::: Supplied information :::

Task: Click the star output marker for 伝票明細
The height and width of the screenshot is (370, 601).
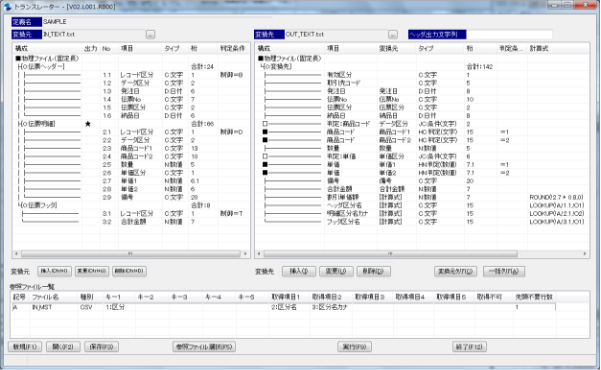Action: 88,124
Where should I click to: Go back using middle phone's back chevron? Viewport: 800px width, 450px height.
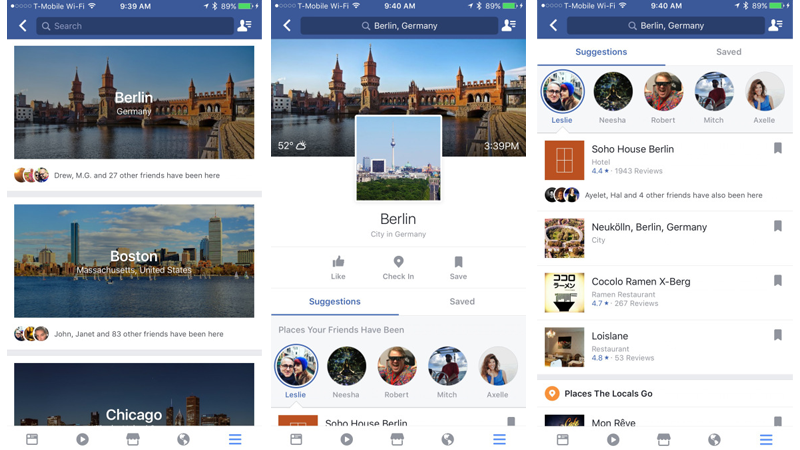[287, 26]
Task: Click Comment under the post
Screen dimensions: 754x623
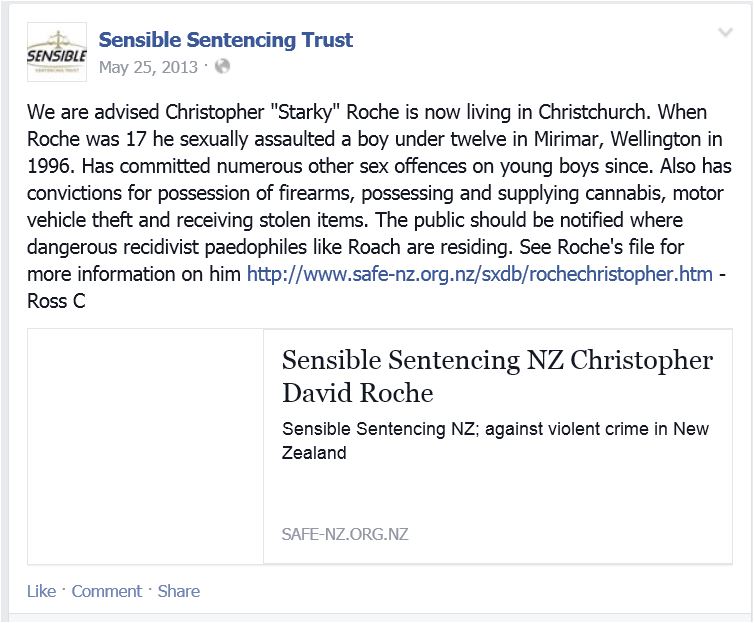Action: (x=106, y=591)
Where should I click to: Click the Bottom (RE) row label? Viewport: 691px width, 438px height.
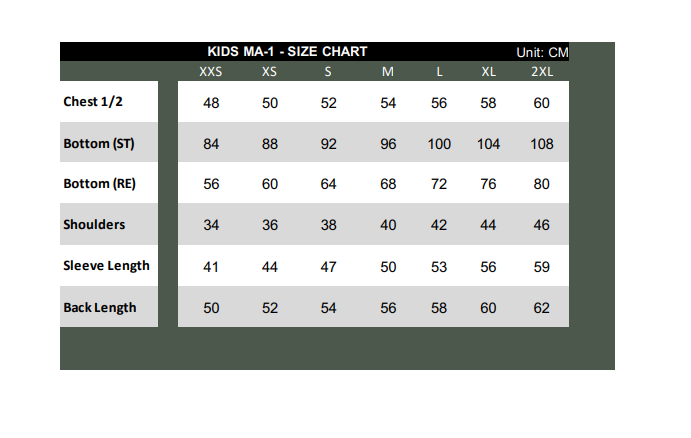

:::

Each entry above is to be restated exactly, without its images.

Task: Click the star output marker for 伝票明細
The height and width of the screenshot is (370, 601).
Action: 88,124
Where should I click to: Go back using middle phone's back chevron? Viewport: 800px width, 450px height.
[287, 26]
Task: Click Comment under the post
Screen dimensions: 754x623
Action: (x=106, y=591)
Where should I click to: Click the Bottom (RE) row label? Viewport: 691px width, 438px height.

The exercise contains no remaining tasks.